A função social da escola

Em uma primeira análise pode-se dizer que a escola reflete um processo sócio-cultural e tem a função de transmitir os conhecimentos e os modelos de comportamento que justificam uma determinada estrutura social. Ela transmite idéias, valores e o saber acumulado pela sociedade ao longo da história. É fundamental que fique claro que esta transmissão não ocorre desvinculada da política e da economia. A sociedade, ao desenvolver-se sobre estas bases, necessita que sua estrutura seja reproduzida e perpetuada valendo-se da escola como fonte desta reprodução. Entretanto, para compreender qual é a função social da escola, é necessário conhecer em que contexto desenvolveram-se as relações humanas e quais são as bases políticas e econômicas que as fundamentaram.

No Brasil, a educação desenvolveu-se sobre as bases do capitalismo, que impôs nela seus traços essenciais criando um sistema escolar que parte da idéia classista de sociedade, que é típica deste modelo econômico. Partindo dele, a escola estrutura-se de maneira dual: uma que serve à elite e outra que serve aos trabalhadores. Todavia, a educação que se produz nas duas não têm interesses diferentes, têm somente um: formar uma elite que conhece a lógica que regula a sociedade para que ela, a elite, possa manter-se no poder. Para os trabalhadores destina-se uma educação elementar, básica e de baixa qualidade.

Segundo as idéias de Arroyo, a sociedade capitalista criou um sistema de ensino marcado por interesses de classe e não foi estruturado para servir aos trabalhadores, “(...) para os filhos das camadas médias e das elites se destinou um sistema de ensino que prepara para as artes, as letras, o saber superior; enquanto que para os filhos das camadas populares, se destinou um sistema paralelo de moralização elementar, de educação integral básica (pouca ensino), que vinculava, para a integração social, o trabalho e a produção, para os trabalhadores manuais e os cidadãos marginalizados”. (ARROYO, 1997, p. 37)

Nesses termos, a escola, que poderia ser um espaço da fermentação da transformação social, não o é. Ela acaba por reproduzir o “status quo”, refletindo os interesses da camada dominante. Ela “cria” o homem que a sociedade classista deseja criar: um homem individualista e bem adaptado à competitividade. Mais ainda, forma o homem apenas para servir ao mercado de trabalho, que vai selecionar aqueles que se converteram nos melhores dentro de um sistema educacional excludente que não concede a todos as mesmas oportunidades. Desta forma, “se desaprova a escola por ser ao mesmo tempo inadaptada à sociedade e demasiadamente bem adaptada a uma sociedade injusta”. (CHARLOT, 1983, p. 150)

Sendo assim, no desenvolvimento do processo educativo, é necessário que os educadores se façam as seguintes perguntas:

Para que educar?
Para que ensinar?

A resposta a estas duas questões pode contribuir para se chegar até o verdadeiro sentido da escola hoje em dia, porque o significado que tem estas duas vertentes dentro do contexto educativo não é o mesmo.
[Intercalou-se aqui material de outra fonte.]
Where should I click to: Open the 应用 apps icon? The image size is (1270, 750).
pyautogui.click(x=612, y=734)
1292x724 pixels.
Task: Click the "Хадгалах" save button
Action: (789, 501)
Ao educar se está cumprindo com uma etapa do processo educativo, que exige o desenvolvimento de valores, sentimentos e atitudes. Ao ensinar cumpri-se com outra. Aquela que se incumbe de instruir e aproximar os estudantes dos conhecimentos produzidos socialmente. Entretanto, as duas são fundamentais e se transformam no verdadeiro fim da educação e logicamente, da escola.

Se por um lado não é possível formar uma sociedade de bem instruídos sem que ela desenvolva valores, sentimentos e atitudes coletivas com seus semelhantes, nem formar um homem que não tenha uma convivência mais solidária e justa com os seus pares; por outro, não é possível deixar de aproximar essa mesma sociedade dos conhecimentos científicos que são socialmente importantes e que podem ajudá-la em seu processo de emancipação, concedendo-lhe condições para analisar criticamente a realidade com o intuito de transformá-la. Ao deixar de cumprir com um desses papéis a escola estará oprimindo e não contribuindo para a libertação dos homens.

Então, a escola terá uma função muito mais relevante: preparar o homem para a vida. Se hoje, nos moldes do capitalismo, se exige um homem capacitado e que tenha conhecimentos mais amplos sobre o processo produtivo, a escola tem que formá-lo. Todavia, os espaços de conhecimento têm que ser dinamizados para que o homem atue com uma visão mais crítica, questionadora e criativa frente à realidade. Ela tem que formar um homem preparado para entender e enfrentar a dinâmica social excludente e opressora que configura-se dentro desse mesmo modelo, sem perder de vista a atuação coletiva que deve estruturar-se na solidariedade e na cooperação. Portanto, “é preciso transformar a vida da classe e da escola, de modo que se possam vivenciar práticas sociais e intercâmbios acadêmicos, que levem à solidariedade, à colaboração, à experimentação compartilhada, assim como a outro tipo de relações com o conhecimento e a cultura, que estimulem a busca, a comparação, a crítica, a iniciativa e a criação”. (SACRISTÁN y GÓMEZ, 2000, p. 26)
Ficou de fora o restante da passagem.